Malheureusement, Réglisse n’est pas un cas isolé Lorsque Marie m’a fait part de l’histoire de Réglisse, j’ai décidé de me renseigner sur ce genre de pratique, sur les salons du chiot en général, et quelle ne fut pas ma surprise… Des histoires comme celle de Marie, il en existe des tonnes. Entre les propriétaires qui, une fois chez eux, se rendent compte que leur chien a une puce électronique identifiée dans les pays de l’Est - alors que l’éleveur leur a assuré que le chiot était français, ou les propriétaires qui se retrouvent avec des chiots qui enchaînent maladies sur maladies… Les arnaques sont nombreuses. Les salons du chiot : l’endroit idéal pour financer les élevages usine Comme je vous le disais, les salons du chiot sont avant tout considérés comme des lieux de profits : l’entrée est payante, les chiots sont à vendre à des prix exorbitants et les visiteurs sont très fortement incités … Les bons éleveurs ne vont pas au salon du chiot, et pour 2 raisons. D'abord, parce que leur sérieux et leur réputation leur permet de faire adopter leurs chiots sans passer par un salon. Ils n'ont pas besoin de ce genre de techniques commerciales. Ensuite, parce que exposer à un salon coûte cher. Pour financier cette opération, ces éleveurs doivent vendre un maximum de chiots. Résultat : ils laissent n'importe qui acheter leurs animaux, pourvu qu'ils payent. Le meilleur conseil que je puisse vous donner : Ne vous rendez pas aux salons du chiot ! Si vous avez pour projet d'acquérir un chiot, rendez vous directement dans les élevages, ou dans des refuges, où vous pourrez constater par vous même des conditions de vie de votre futur chiot. Voici quelques critères à prendre en compte, pour vous assurer que vous n’êtes pas dans un “élevage usine”, et ainsi être sûr de ne pas financer le commerce d’animaux maltraités :
- Le lieu de l’élevage est-il propre et bien entretenu ? Idéalement, les chiots doivent être élevés dans un milieu domestique. S’il s’agit d’un chenil, il doit être exempt de toute saleté et doit être suffisamment confortable.

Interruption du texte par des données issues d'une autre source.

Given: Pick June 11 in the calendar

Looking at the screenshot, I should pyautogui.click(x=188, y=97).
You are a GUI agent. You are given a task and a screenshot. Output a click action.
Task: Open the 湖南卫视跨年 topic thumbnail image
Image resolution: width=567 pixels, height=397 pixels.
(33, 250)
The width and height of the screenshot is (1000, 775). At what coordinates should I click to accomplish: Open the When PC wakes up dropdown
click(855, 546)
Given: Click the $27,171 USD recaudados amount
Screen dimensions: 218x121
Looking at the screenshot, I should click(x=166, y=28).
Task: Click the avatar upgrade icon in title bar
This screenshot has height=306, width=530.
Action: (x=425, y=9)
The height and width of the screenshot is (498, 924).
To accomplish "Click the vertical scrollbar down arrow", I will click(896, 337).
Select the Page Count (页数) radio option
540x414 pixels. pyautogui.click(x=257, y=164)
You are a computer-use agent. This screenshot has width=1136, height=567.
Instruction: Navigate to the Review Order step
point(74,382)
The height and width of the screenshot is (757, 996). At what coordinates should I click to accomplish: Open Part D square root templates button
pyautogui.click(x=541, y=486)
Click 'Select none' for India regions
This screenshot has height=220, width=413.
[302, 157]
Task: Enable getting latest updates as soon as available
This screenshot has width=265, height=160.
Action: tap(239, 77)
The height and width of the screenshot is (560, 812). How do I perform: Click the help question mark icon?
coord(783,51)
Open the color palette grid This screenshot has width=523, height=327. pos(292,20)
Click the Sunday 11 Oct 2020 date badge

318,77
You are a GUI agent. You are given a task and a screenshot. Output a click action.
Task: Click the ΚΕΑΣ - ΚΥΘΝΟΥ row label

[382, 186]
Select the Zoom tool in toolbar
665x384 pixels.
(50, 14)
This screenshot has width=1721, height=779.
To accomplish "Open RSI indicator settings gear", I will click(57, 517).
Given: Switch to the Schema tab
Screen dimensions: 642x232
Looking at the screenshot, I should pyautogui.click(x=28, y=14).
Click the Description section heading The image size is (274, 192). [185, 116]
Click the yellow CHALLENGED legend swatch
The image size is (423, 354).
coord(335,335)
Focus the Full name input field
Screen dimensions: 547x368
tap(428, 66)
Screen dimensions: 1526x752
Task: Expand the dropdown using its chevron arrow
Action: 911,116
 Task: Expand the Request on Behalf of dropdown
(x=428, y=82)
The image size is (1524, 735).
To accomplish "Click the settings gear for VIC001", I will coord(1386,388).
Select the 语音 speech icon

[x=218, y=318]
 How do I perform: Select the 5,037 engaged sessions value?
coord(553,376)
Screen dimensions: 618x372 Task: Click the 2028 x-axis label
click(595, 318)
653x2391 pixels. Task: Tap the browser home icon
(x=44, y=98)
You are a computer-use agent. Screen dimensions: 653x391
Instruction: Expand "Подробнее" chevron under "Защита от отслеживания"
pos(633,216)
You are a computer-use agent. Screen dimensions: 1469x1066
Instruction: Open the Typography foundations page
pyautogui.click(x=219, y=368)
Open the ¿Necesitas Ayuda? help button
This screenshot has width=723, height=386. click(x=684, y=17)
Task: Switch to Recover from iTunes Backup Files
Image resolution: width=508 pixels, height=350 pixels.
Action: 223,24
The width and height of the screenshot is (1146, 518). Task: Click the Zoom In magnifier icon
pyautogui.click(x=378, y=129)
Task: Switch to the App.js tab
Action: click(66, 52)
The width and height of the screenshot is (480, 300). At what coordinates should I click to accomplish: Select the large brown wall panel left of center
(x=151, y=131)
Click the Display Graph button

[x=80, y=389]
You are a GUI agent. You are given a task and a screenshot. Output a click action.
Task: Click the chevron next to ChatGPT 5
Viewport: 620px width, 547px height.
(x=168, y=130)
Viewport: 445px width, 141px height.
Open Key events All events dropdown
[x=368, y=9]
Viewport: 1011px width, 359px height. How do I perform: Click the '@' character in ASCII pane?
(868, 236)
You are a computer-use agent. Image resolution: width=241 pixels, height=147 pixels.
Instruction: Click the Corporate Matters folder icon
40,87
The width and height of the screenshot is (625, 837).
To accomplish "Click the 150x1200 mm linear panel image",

- Les parents sont-ils visibles sur place ? Si l’éleveur vous dit que les parents ne sont pas visibles : partez. Le minimum est de pouvoir rencontrer la mère. Son comportement en dira long sur le type d’élevage dans lequel vous vous trouvez : si elle est fatiguée, craintive, voire agressive avec ses propres chiots, changez d’endroit. Il doit s’agir d’une chienne utilisée pour de la reproduction massive.
- Y a-t-il plusieurs races proposées à l’achat ? Si l’élevage dans lequel vous vous situez propose un nombre important de races différentes, cela peut éveiller vos soupçons. Si en plus de cela, aucun des parents n’est visible, cela en dit long sur la manière de travailler de cet élevage.
- Le chiot semble-t-il propre, en bonne santé et suffisamment âgé pour être adopté ? Si le chiot qui est en face de vous est sale, amaigri et à moins de 8 semaines, fuyez cet élevage.
- L’éleveur vous questionne-t-il sur votre mode de vie ? S’il ne le fait pas, il y a fort à parier que le bien être de ces chiens l’importe peu. Un éleveur honnête et attaché à ses chiens fera en sorte de les placer dans des familles qui leur correspondent.
- L’élevage est-il inscrit à la Société Centrale Canine ? Même si ce n’est pas un critère suffisant, vous avez tout de même la garantie d’avoir un chien au ‘LOF’. Je ne dis pas ça pour le prestige, ou pour l’aspect ‘à la mode’, mais surtout parce que les chiens inscrits au LOF ont des gènes « sains ».